As shown in Figure 6d, ∆f > 0 for the original, shuffled and surrogate temperature times series over all synoptic stations. These findings show that the number of largest subsets is greater than the minimal one in probability measures, so, multiscale fractal spectrum shows a "left hook" shape. However, ∆f values are systematically different for original, shuffled and surrogate temperature times series. Therefore, the source of multifractality in temperature depends on long-range temporal correlations and a fat-tailed probability distribution. However, both of them influence the multifractality. Moreover, the multifractality in temperature depends on the geographical position and the type of climate of the studied station. The value of ∆f is not systematically reduced after the original series is shuffled and surrogated. Therefore, the shuffling and the surrogating procedure do not systematically imply the reduction in the degree of multifractality.
Conclusions
In this paper, the multifractal behavior of daily temperature time series for Benin synoptic stations from 1967 to 2012 is investigated by Multifractal Detrended Fluctuation Analysis (MFDFA) method. This is achieved through five multifractal parameters (Hurst exponent, Holder exponent with maximum spectrum, spectrum asymmetry, spectrum width and singularity spectrum). The main and nontrivial findings obtained are the following:
Temperature time series exhibit long-range temporal correlation, which cannot be fully described by a single scaling exponent. They are long-term positively correlated, meaning that an increase in temperature is more likely to be followed by another increase.

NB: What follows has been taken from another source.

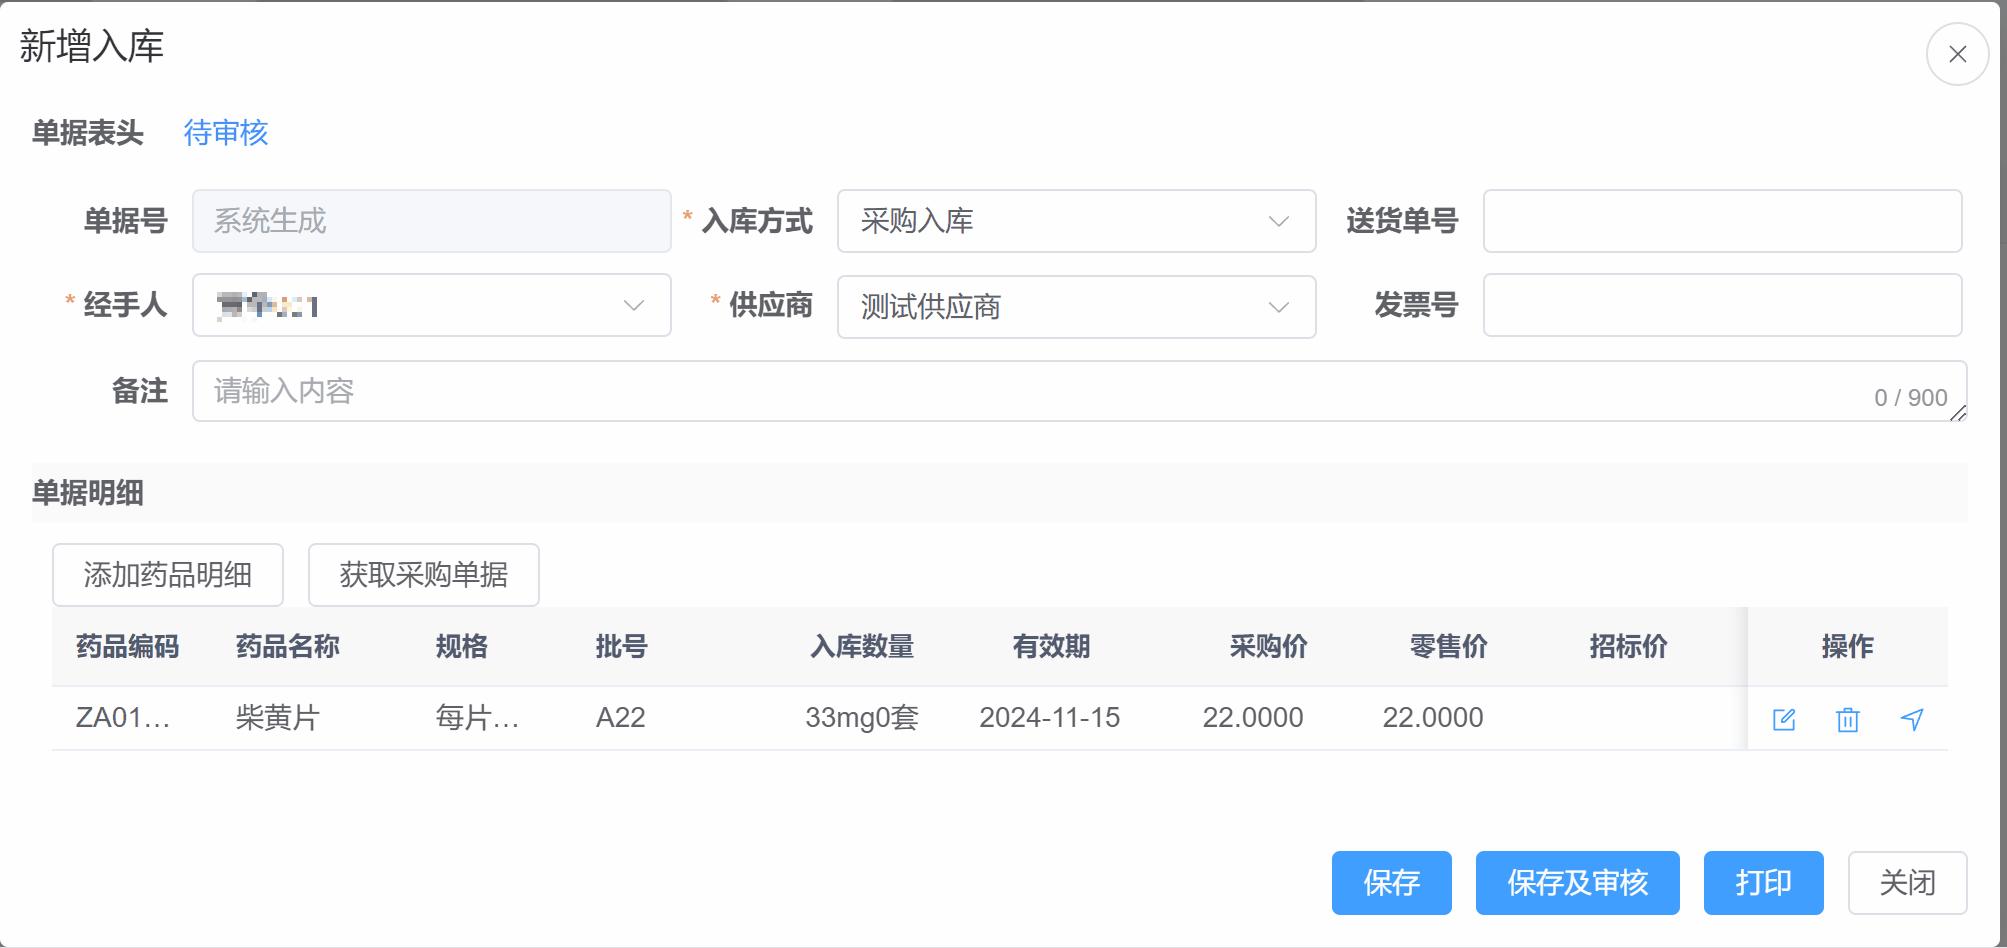Click the 药品编码 column header
This screenshot has width=2007, height=948.
coord(125,647)
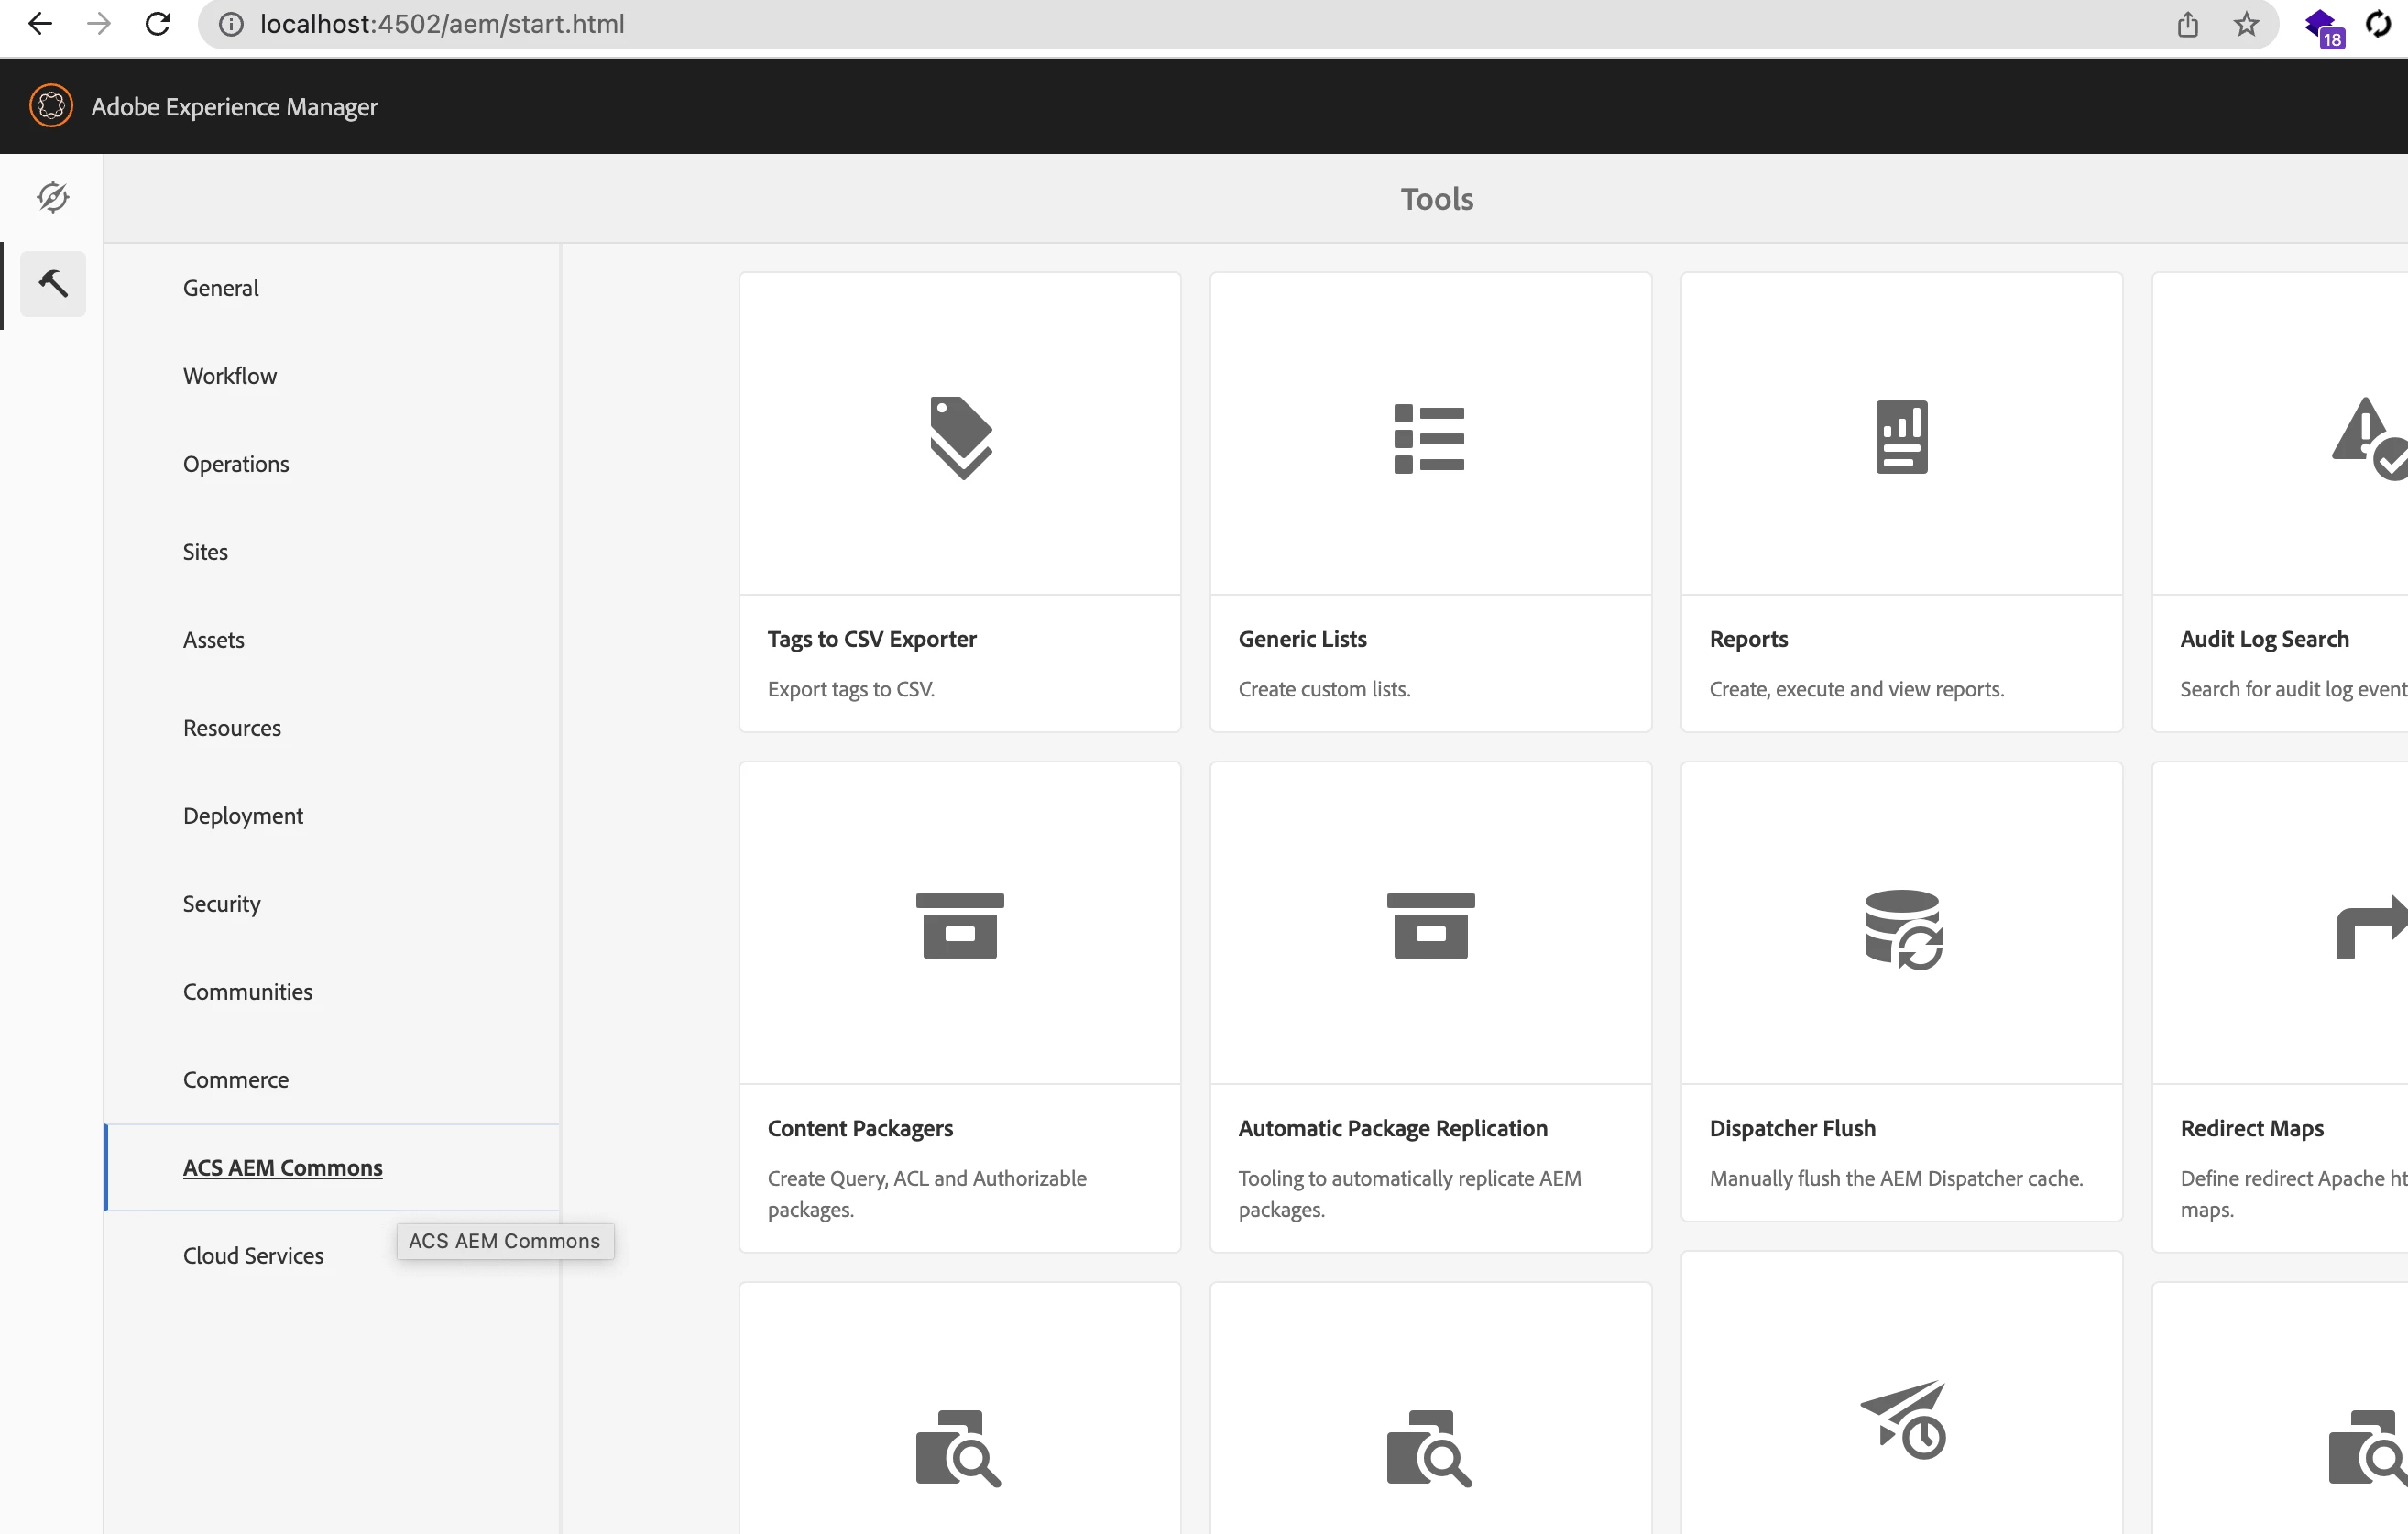
Task: Select the Workflow category
Action: (x=230, y=376)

Temperature time series have a multifractal nature; however, weather conditions and the geographic position strongly affect the strength of their multifractality. Multifractality is stronger in subequatorial region.
Regarding the spectral asymmetry spatial distribution, it is observed that except in Kandi, the spectral asymmetry values are negative, therefore the spectrum is left-skewed.
Long-range temporal correlations for small and large fluctuations and a fat-tailed probability distribution are two major sources for multifractality of temperature; however, fat-tailed probability distribution contributes more to multifractality.
Future works will be focused on the investigation of the relationship between the predictability ofthe meteorological time series and their multifractal nature in different climatic conditions.